14世紀にペストが欧州を襲った際、土地の価値が下落した史実が残されている。不動産はそれを活用する人間の存在があってこそ、初めて価値を生むものだ。人口減少時代を前に、コロナで人が消えた街は、不動産の未来の姿を映した。

オランダの画家、ピーテル・ブリューゲル(父)の『死の勝利』。14世紀のペストを題材にしている。(写真=アフロ提供)

 感染症が流行すると土地の価格が下がる──。歴史的に見て、格差や不平等が是正されるのはどのような時なのかをまとめた『暴力と不平等の人類史』の著者、米スタンフォード大学のウォルター・シャイデル教授の研究では、このような史実がつまびらかにされている。シャイデル氏は、過去の歴史において不平等を是正するきっかけは「戦争」「革命」「国家の破綻」「感染症」であることを、様々な史料を駆使して説明している。

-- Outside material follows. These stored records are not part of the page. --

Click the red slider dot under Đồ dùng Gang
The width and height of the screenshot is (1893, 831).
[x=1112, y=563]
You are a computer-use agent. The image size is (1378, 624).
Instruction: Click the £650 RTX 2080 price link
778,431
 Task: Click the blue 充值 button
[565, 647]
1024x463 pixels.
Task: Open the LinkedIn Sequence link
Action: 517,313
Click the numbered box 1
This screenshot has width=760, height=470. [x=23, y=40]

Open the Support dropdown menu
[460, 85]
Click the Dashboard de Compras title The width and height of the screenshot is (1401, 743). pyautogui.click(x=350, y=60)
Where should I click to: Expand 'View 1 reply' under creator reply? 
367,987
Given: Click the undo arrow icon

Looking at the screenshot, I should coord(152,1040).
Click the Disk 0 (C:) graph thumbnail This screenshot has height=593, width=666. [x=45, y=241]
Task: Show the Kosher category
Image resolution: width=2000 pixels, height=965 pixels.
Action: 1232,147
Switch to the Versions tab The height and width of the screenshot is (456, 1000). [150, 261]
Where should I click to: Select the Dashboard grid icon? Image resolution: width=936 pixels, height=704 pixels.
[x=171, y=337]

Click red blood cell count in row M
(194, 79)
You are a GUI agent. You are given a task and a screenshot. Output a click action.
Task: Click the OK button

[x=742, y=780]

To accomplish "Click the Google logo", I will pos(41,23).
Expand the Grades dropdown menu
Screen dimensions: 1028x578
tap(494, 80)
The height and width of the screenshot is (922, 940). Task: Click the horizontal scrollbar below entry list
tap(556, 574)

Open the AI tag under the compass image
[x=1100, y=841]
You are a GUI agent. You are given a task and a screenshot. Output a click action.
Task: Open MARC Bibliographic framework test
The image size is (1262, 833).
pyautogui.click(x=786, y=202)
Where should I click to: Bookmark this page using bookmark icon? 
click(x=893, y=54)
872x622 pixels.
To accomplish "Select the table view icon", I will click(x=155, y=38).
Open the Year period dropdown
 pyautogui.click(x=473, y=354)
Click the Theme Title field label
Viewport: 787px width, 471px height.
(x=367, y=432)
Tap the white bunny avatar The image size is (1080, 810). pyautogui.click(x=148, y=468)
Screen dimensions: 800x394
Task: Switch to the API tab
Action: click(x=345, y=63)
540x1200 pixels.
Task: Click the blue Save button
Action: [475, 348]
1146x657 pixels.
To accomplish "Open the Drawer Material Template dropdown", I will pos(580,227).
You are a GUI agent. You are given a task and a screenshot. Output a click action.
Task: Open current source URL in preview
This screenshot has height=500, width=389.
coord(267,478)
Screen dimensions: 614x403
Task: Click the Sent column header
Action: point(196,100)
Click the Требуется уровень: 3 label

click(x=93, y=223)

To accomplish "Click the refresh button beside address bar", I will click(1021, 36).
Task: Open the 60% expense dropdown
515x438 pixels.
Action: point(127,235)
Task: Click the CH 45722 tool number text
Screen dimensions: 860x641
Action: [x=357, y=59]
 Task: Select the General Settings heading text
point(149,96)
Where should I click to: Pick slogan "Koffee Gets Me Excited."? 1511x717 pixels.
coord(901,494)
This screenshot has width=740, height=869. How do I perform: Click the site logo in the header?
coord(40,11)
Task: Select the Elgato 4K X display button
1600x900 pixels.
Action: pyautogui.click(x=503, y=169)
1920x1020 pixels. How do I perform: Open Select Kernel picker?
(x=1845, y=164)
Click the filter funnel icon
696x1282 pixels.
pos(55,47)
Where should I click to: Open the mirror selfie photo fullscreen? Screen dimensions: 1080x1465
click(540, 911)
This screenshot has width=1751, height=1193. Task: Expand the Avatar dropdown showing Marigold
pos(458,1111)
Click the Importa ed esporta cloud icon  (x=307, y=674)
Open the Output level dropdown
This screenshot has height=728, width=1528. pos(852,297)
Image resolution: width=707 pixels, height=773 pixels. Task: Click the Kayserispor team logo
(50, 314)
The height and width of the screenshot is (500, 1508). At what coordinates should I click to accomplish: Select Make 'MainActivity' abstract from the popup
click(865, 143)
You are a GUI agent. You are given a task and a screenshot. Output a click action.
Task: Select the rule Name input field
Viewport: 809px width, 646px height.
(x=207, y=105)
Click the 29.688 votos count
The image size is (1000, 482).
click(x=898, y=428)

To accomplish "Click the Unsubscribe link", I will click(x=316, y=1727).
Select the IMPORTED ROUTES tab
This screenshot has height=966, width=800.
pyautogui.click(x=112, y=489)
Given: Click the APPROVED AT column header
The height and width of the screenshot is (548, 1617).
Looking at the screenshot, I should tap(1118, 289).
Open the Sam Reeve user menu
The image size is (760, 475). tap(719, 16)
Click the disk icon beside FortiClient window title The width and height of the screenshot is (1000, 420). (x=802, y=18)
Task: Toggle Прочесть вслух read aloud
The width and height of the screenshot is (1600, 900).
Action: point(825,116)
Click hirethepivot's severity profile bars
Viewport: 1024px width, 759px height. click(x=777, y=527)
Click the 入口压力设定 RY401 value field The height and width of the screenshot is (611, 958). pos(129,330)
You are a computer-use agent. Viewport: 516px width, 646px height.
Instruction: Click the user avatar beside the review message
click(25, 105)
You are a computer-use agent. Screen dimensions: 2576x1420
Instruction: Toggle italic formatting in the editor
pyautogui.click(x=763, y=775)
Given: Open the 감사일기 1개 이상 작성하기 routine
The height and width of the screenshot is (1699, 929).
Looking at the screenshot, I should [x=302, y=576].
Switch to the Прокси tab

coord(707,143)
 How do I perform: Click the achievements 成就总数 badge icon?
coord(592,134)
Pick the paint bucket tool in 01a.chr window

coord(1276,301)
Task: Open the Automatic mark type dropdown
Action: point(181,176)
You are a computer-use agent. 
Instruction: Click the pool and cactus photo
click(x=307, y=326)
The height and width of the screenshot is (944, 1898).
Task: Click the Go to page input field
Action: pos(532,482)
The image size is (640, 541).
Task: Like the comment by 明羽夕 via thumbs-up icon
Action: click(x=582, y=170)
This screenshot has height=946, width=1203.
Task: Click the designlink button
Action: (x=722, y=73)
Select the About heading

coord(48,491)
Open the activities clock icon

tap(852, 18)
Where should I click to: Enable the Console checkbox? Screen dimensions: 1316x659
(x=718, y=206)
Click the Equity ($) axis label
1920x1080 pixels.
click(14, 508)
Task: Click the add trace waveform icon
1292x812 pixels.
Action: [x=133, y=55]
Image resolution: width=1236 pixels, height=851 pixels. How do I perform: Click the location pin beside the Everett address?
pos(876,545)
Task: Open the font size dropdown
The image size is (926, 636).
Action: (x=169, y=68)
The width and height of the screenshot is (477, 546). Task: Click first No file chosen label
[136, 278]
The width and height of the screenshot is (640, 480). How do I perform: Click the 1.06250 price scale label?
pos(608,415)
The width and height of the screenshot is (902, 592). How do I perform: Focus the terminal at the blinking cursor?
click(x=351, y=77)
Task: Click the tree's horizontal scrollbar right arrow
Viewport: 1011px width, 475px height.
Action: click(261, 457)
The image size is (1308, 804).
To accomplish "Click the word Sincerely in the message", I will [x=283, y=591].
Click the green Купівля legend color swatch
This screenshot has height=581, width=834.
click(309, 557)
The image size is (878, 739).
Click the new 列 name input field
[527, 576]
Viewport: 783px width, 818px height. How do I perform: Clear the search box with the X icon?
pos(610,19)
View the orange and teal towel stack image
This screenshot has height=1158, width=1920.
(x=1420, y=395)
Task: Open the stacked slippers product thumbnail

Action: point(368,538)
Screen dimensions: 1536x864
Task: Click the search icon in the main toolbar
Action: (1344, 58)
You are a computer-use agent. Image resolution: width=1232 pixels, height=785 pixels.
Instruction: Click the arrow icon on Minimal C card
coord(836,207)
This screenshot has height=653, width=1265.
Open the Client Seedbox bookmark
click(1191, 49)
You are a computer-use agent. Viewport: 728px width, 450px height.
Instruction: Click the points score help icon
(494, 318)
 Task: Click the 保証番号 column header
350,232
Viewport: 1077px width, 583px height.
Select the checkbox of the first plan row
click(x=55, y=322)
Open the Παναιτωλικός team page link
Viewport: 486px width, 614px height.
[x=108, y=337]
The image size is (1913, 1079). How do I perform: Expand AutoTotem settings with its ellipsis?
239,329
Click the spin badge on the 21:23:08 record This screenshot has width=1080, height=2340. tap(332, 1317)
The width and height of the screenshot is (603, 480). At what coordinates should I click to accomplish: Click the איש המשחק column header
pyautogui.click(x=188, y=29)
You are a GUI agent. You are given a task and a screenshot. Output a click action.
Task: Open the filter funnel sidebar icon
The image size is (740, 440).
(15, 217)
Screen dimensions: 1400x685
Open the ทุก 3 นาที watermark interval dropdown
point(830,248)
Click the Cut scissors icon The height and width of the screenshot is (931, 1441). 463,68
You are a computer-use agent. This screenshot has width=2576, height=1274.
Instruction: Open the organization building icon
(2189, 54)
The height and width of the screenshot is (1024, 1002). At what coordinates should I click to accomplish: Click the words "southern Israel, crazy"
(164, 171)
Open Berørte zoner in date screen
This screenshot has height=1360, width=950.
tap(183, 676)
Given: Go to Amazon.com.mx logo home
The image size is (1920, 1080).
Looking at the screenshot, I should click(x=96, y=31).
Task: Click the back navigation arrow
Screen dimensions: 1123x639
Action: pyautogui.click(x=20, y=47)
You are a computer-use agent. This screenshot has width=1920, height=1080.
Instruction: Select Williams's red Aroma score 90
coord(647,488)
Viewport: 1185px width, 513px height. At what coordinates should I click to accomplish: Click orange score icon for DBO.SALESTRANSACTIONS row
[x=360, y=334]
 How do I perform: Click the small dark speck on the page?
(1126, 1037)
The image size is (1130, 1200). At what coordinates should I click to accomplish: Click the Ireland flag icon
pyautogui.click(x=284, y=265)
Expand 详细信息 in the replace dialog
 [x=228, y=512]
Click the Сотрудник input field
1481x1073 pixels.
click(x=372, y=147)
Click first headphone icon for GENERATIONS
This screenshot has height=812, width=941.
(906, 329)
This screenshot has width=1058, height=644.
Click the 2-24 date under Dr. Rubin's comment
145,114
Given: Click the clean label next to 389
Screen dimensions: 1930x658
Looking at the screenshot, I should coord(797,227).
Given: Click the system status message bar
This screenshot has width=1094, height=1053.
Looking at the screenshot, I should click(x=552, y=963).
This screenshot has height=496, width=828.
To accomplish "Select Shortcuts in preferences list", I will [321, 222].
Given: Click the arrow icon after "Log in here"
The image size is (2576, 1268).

 同氏によれば、14世紀に欧州全土にペストが広がった結果、耕作放棄地が増え、地価、地代が急落したという。農地を耕す農民が短期間のうちに大勢亡くなったため、実質賃金が上昇し、地主と農民の格差は是正されていった。

 どれくらい土地の値段が下がったか、詳細な記録は残されていない。だがシャイデル氏は、欧州と同様に2~3世紀、エジプトでペストが流行した際、流行前と流行後の地代、すなわち借地料が50~60%下落したことを、残された当時の史料などから明らかにしている。

人間あっての「土地の価値」

 近代以前に流行したペストの事例を、医療やテクノロジーが発達した現代社会と比較するのは、いささか無理があるかもしれない。しかし、古来、生産や活動の「場」となる土地は、収益を生む力の大きさに応じて価値を付けられ、取引される点においては現代と変わらない。

 立地や広さ、日当たりといった条件がいくら素晴らしいものであっても、土地を活用する人間の存在や知恵がなければ、土地の持つ力は発揮されず、価値が剥落することを、ペストの流行と地価との関係は物語っている。